In the spring of 1995 she developed a cough and eventually decided to see a doctor in November to get some medicine before a holiday in America. The GP recommended that she go for an x-ray before the trip, which showed an abnormality on her lung. She spent the night in hospital and the next day was given a bronchoscopy – a procedure in which a fibre-optic telescope is inserted down the trachea and bronchi to observe the lungs – but there was so much fluid in her lungs that no conclusions could be drawn. The doctors then drained the fluid from the lungs, took a blood sample and did a CT scan. The results revealed an adenocarcinoma between her left lung and her heart. The consultant told her that surgery was too dangerous due to the tumour’s proximity to the heart and that chemotherapy and radiotherapy would not work and she should therefore not try them. He gave her four months to live.
She was very angry with the consultant’s negative attitude and went to see another consultant on the advice of her GP. The consultant told her that they would try chemotherapy but he could make no promises. She immediately liked him and his honest approach. At the time of interview – seven years later – she had had 104 infusions of chemotherapy, had to have a Hickman line fitted (a tube directly inserted into the vena cava (major blood vessel) in the chest) and had lost her hair four times but was still alive and well.
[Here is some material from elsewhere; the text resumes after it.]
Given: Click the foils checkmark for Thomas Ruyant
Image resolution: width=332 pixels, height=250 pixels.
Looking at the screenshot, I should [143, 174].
The first infusion of chemotherapy was very successful, she experienced no illness and an x-ray a few weeks later revealed that the cancer had reduced dramatically. She had four or five days in the hospital once a month for four months. As the course progressed she became ill and lost her hair, she enjoyed the novelty of wearing a wig and liked that she didn’t have to wash her hair or visit the hairdressers. To begin with, most friends couldn’t face seeing her because the thought of cancer frightened them, but she received lots of flowers.
When the first four months were over she went to Spain but the coughing started to recur and the area where the tumour was became irritated and began to visibly protrude. She came back to the UK for treatment in the summer of 1996 and for the following two years continued the same treatment. Eventually it became dangerous to use the same chemotherapy so they switched to a different treatment. As soon as the tumour had reduced she headed back to Spain. By the time the cancer began to recur for the third time a new therapy – gemcitabine – was available, which immediately shrank the tumour. At the time of interview she was on a mixture of gemcitabine and carboplatin, which made her very ill.
Since being diagnosed she has bought a run-down house in Spain, which is where she spends most of her time when not receiving treatment. She uses aromatherapy to help her relax but uses no other complementary therapies. Although she would never class herself as a smoker she did occasionally smoke in her teens. She thinks that perhaps the cancer was due to her suffering from pleurisy and pneumonia as a child for which she received a lot of x-rays.